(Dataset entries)
.....
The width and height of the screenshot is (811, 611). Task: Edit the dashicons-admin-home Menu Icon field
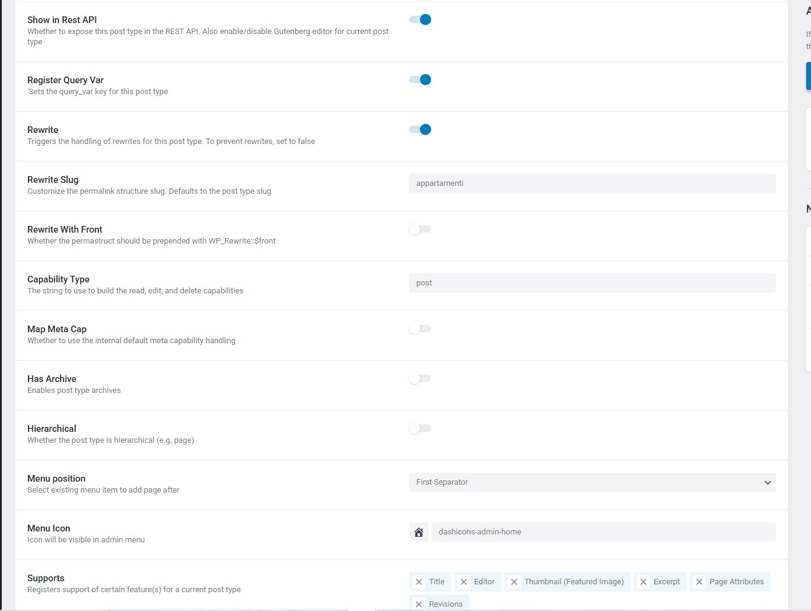[x=603, y=532]
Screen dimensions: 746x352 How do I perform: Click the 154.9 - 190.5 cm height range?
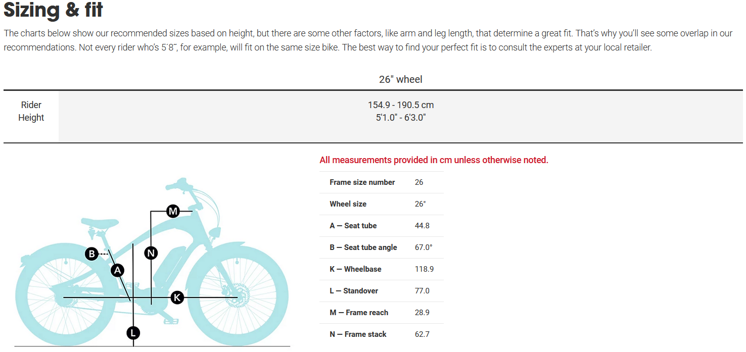tap(400, 105)
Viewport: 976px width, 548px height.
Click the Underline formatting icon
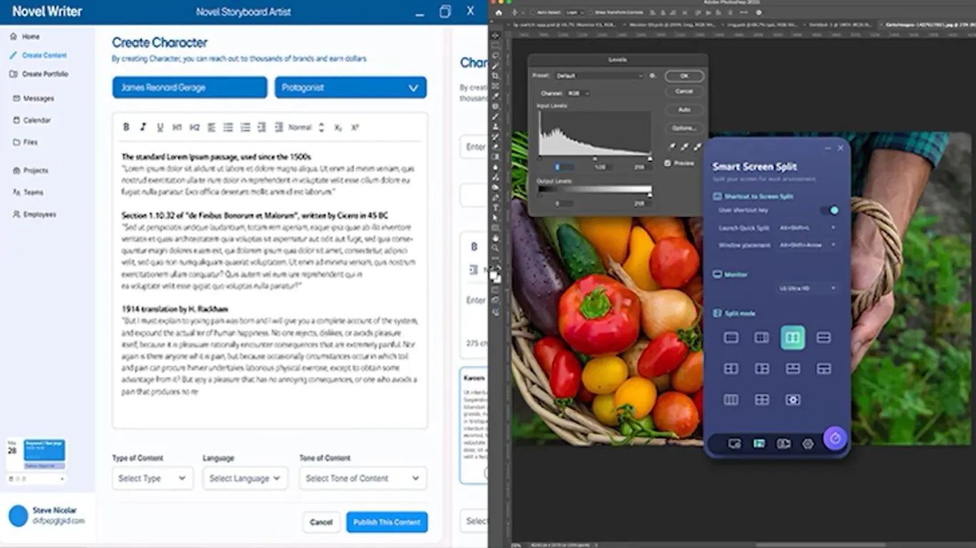[x=160, y=127]
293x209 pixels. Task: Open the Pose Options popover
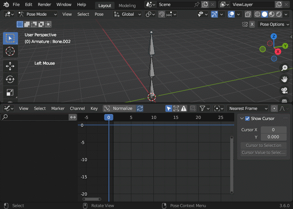(274, 24)
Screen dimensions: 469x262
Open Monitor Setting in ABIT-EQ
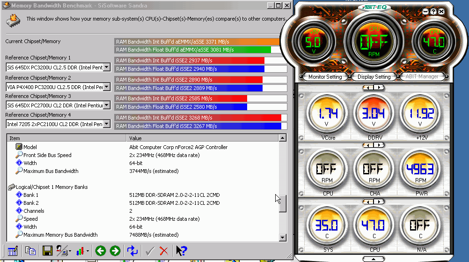pos(324,77)
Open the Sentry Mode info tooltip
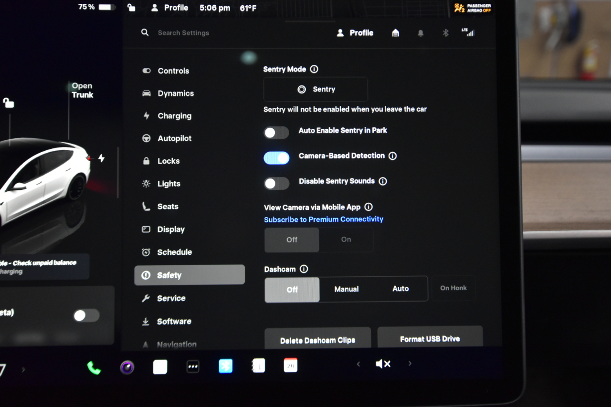Screen dimensions: 611x407 [314, 69]
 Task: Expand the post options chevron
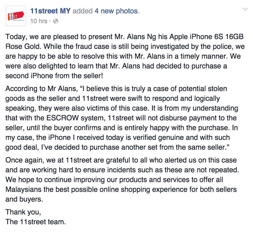(x=245, y=9)
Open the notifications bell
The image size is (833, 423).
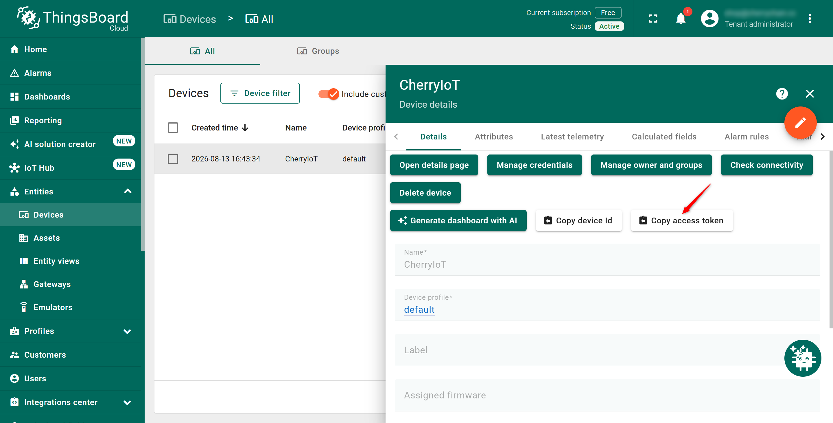[x=681, y=18]
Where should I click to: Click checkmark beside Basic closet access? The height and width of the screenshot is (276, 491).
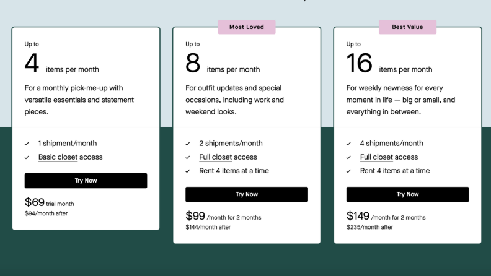click(x=27, y=158)
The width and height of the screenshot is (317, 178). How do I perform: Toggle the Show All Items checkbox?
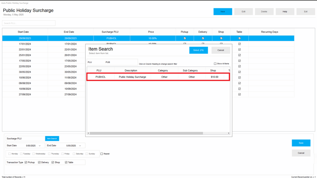[215, 63]
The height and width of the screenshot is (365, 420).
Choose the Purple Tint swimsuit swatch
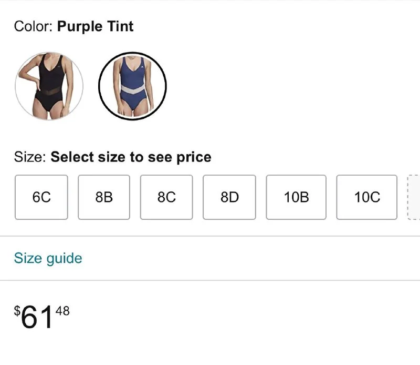coord(132,86)
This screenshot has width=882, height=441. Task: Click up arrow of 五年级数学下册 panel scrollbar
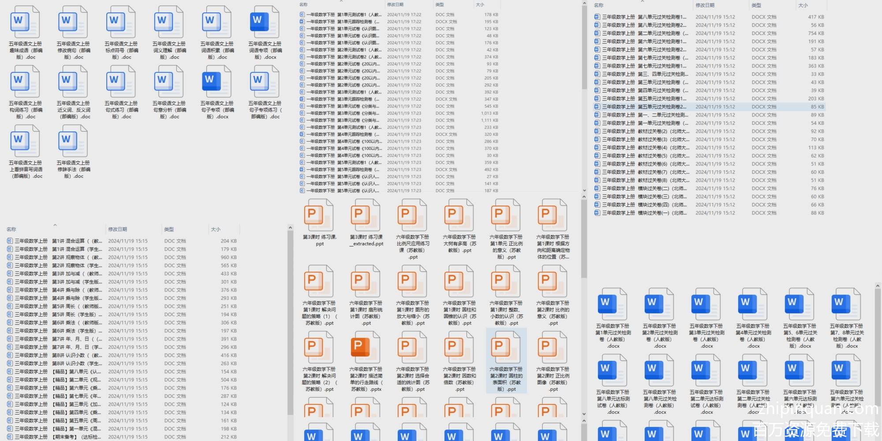coord(878,286)
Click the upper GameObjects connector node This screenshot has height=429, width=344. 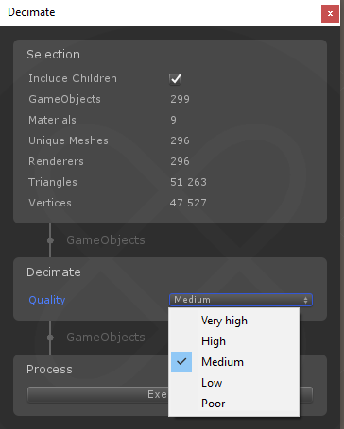50,240
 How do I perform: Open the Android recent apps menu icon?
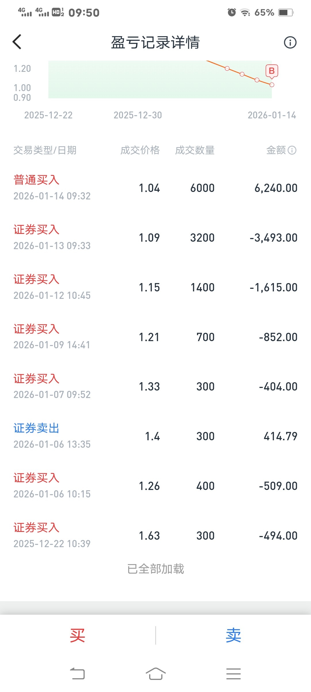click(233, 674)
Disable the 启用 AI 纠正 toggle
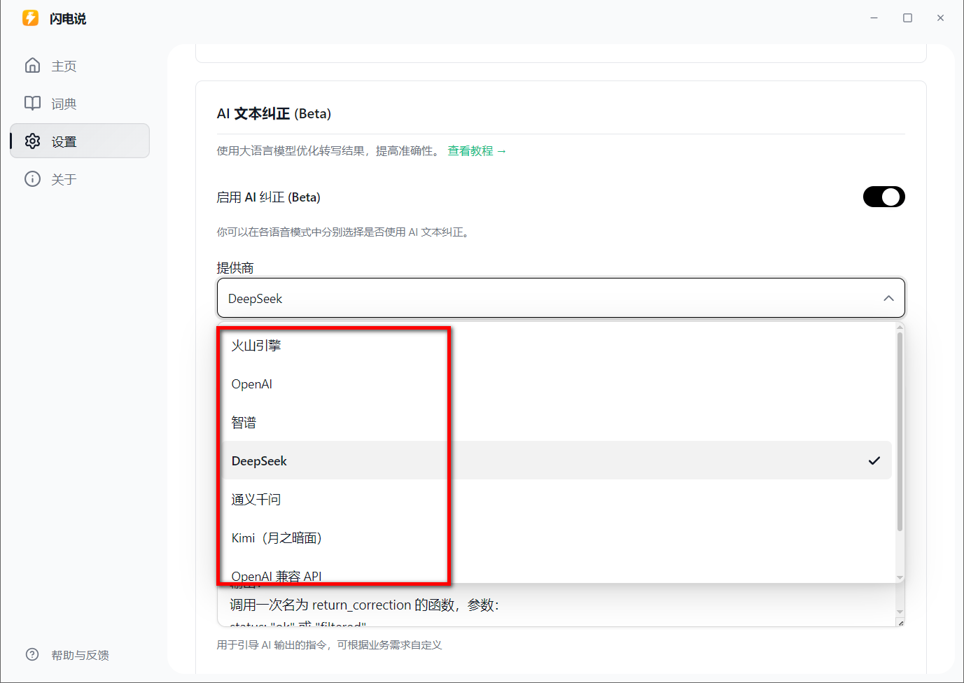Image resolution: width=964 pixels, height=683 pixels. [x=883, y=197]
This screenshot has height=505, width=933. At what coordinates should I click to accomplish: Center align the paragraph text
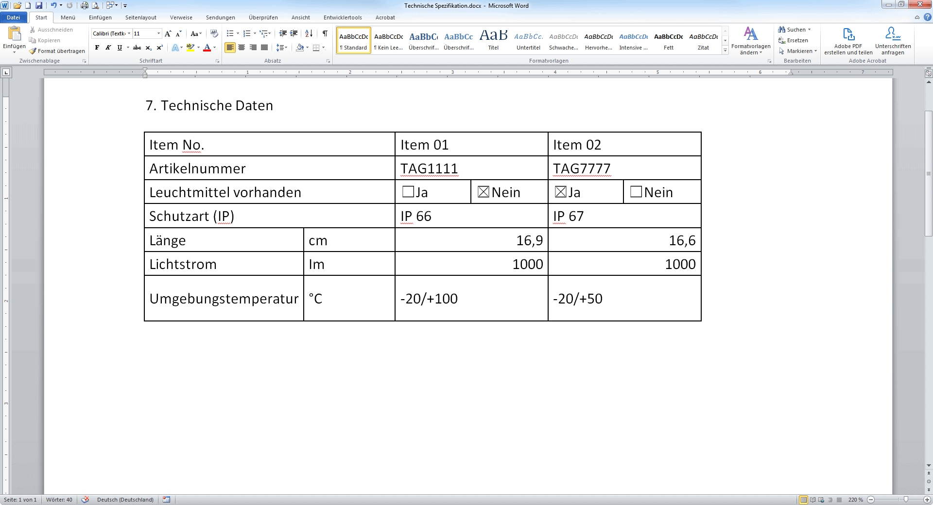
.....
Required action:
A faithful copy is needed of the lines from the one containing "How do I perform: Open" through the last line of the data above, with pictures left out.

Written solution:
 How do I perform: Open the Android recent apps menu icon?
click(233, 674)
Disable the 启用 AI 纠正 toggle
Image resolution: width=964 pixels, height=683 pixels. [x=883, y=197]
This screenshot has height=505, width=933. At what coordinates should I click to accomplish: Center align the paragraph text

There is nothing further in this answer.